In May 1983, the Borowski trial in defence of the unborn child opened in Regina. The original 1978 statement of claim by Borowski had been amended to include an offence to the “life, liberty and security of the person” clause of the Canadian Charter of Rights and Freedoms, proclaimed a year earlier. For six weeks internationally and nationally known medical personnel, led by Sir William Liley of New Zealand and Professor Jerome Lejeune of France, testified to the nature of the unborn child. The scientific evidence presented at the trial was uncontested, and demonstrated beyond a doubt that the unborn child is a human being deserving of the full protection of the law.

The case was dismissed by the Saskatchewan lower court and was eventually appealed to the Supreme Court of Canada. After several delays, and an attempt by the federal government to have the case dismissed before the hearing, the Borowski case was heard by the Supreme court in October 1988.

As the Morgentaler decision striking down the Criminal Code provisions relating to abortion had been rendered ten months earlier, there was no longer an abortion law in Canada at the time of the hearing. This posed a problem for the Supreme Court Justices. Although they allowed the hearing to proceed, they indicated that they felt that the case could well be moot.

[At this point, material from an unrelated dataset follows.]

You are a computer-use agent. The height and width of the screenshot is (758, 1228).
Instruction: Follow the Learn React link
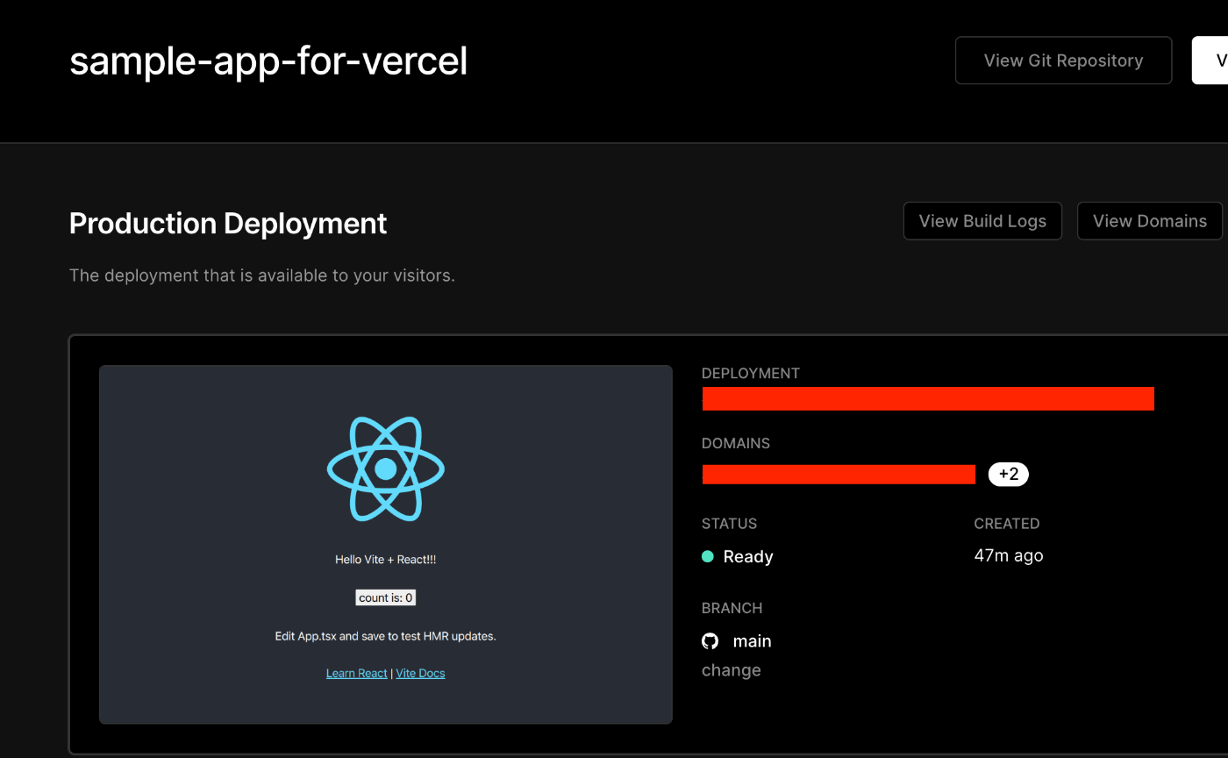point(356,673)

In the ensuing decision, in March 1989, the justices did not assess the scientific and medical evidence on the nature of the unborn child presented in the original trial. Their decision to reject the appeal was based solely on the mootness of the case following their January 1988 ruling striking down Section 251 of the Criminal Code.

While the judgement in Morgentaler addressed the question of a woman’s right to “security of the person”, no judgement has ever been rendered by the Supreme Court of Canada on the constitutional rights of the unborn child.

(1) Delher, David, QC. The New Canadian Ethic:  Kill our Unborn Canadians.  Kanda Publishing, c.1980.